All I ever really needed to know about Azealia Banks I learned in three songs. There was the song that stamped her on the public consciousness in 2011 and 2012, “212.” Between Lazy Jay’s electro-trap soundtrack and her malevolent embrace of the word “cunt,” AB’s first impression was that of a gangsta artiste out to [re]position New York as the winner of all rap battles past, present, and future. Then came two other tracks from her 1991 EP: “Liquorice,” acid techno and acid tongue portraying the white man’s jungle fever, and the title cut whose video solidified her as one classy/sexy motherfucker—Bizarro Minaj, if you will.

Enthralled by these first sounds, I’m saddened that Azealia’s had to fight years of label indifference and a few pinches of institutional sexism to push beyond them. That her proper debut album Broke with Expensive Taste dropped independently on the web this month speaks to some level of incompetence in how Universal Music handled her, and I hope every cent they don’t make off of her hits them in the ‘nads. It also shows that Banks was legitimately concerned about striking iron while it had any heat left. She’s been on the fringe of newsworthiness for too long—I’m actually pretty sure I tried to listen to her Fantasea mixtape but it left about as much of an impression as a fart in the wind—and some of her professional bridges have burned since the days of “212.”

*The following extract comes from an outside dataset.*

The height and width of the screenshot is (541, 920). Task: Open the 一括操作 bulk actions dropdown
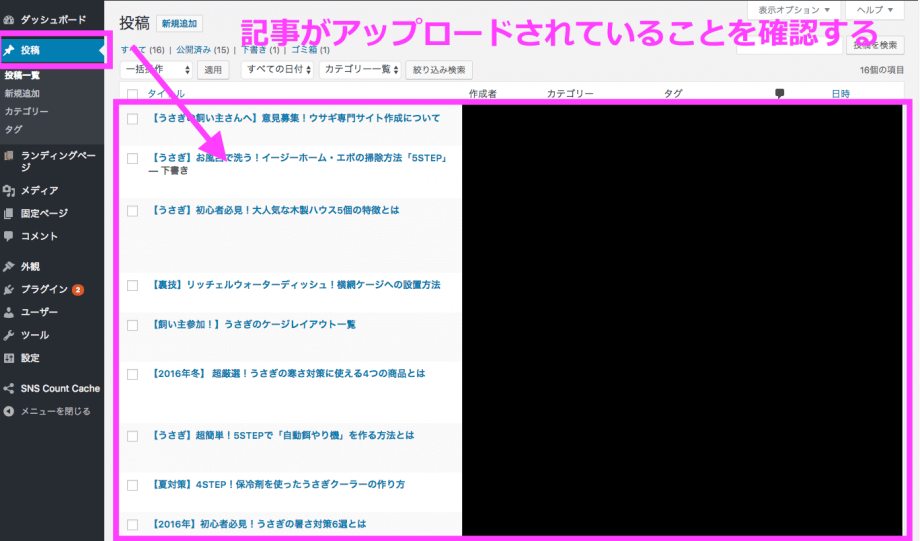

But damn, this album was worth the wait. Broke with Expensive Taste is a sonically dense release, with smart genre references darting in and out of her fluid vocals. There are hints of everything from Latin-inflected R&B (“Idle Delilah,” “Miss Loco”) to London rap-meets-Baltimore club (“JFK”). And carrying on the legacy of “Liquorice,” Banks professes an ongoing love of modern electronica that propels songs like “Miss Cameraderie.” The production roster reads like it was pulled from Resident Advisor instead of Okayplayer: Pearson Sound shows up here, as do Lone, AraabMuzik, and Machinedrum. For real, she and MJ Cole shine on “Desperado,” a song which might manage to resurrect UK garage all by itself.

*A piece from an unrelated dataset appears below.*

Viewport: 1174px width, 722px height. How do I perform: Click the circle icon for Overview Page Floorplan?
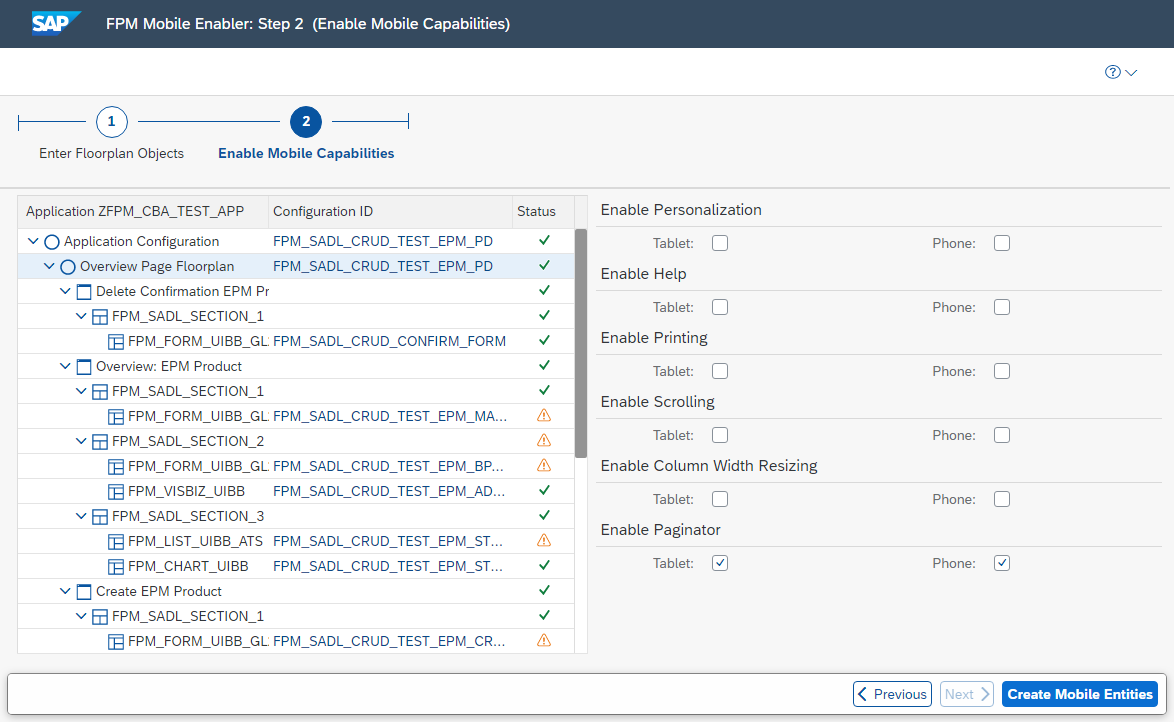66,265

Banks’ vocals are a pretty patchwork quilt of streetwise, bed-sexy, and glimpses of soul. One minute she swiftly twists words to simultaneously suggest guns or alcohol, the next she coolly hints at celebratory lesbian encounters. And the next, somehow, she fronts a credible ’60s surf tune in “Nude Beach A-Go-Go,” interpolating a song from Ariel Pink’s latest album pom pom. Now I’d be lying if I said making your way through Broke with Expensive Taste took no effort, but the treasure map will lead you to more gems—”Wallace” and “Soda” in particular are anthemic Beyoncé kryptonite. Azealia is clearly this year’s most credible Banks, ahead of Goddess Banks and Interpol’s Paul. And I’ll vote for Interpol taking Azealia up on her Twitter offer to play with them; that tour’s heat would melt eight feet of snow.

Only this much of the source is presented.